──────── Dataset content
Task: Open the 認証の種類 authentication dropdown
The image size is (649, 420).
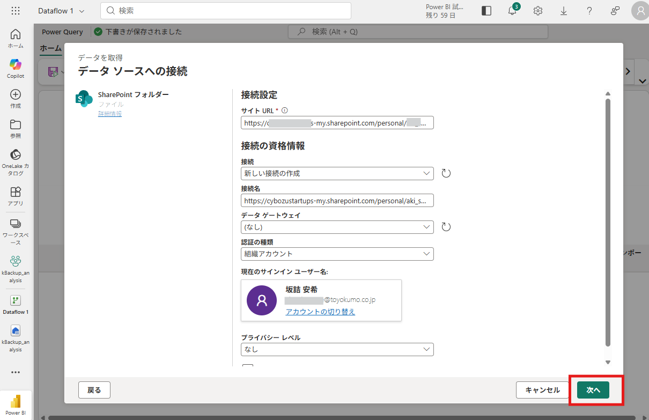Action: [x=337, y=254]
────────────────
──────── Dataset content
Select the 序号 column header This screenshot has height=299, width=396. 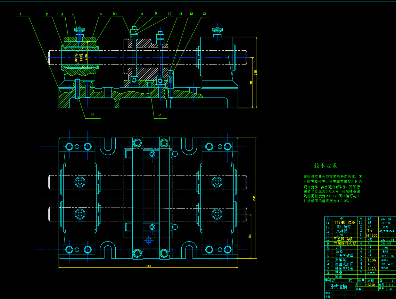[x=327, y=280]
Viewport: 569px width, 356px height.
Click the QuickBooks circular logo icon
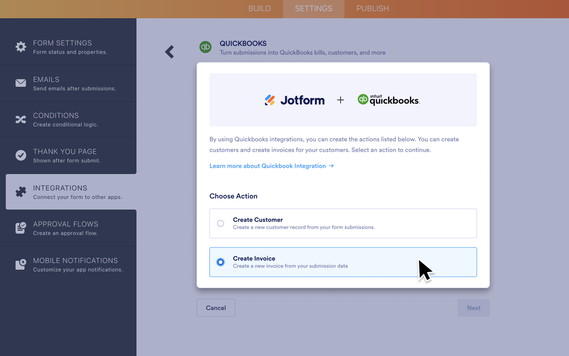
────────────────
▸ **Exercise aim**
From the line containing "Viewport: 569px width, 356px height." down to the line containing "Click the QuickBooks circular logo icon" in the material above, reproduce every line exactly, including the two end lines.

▸ **Your solution**
Viewport: 569px width, 356px height.
Click the QuickBooks circular logo icon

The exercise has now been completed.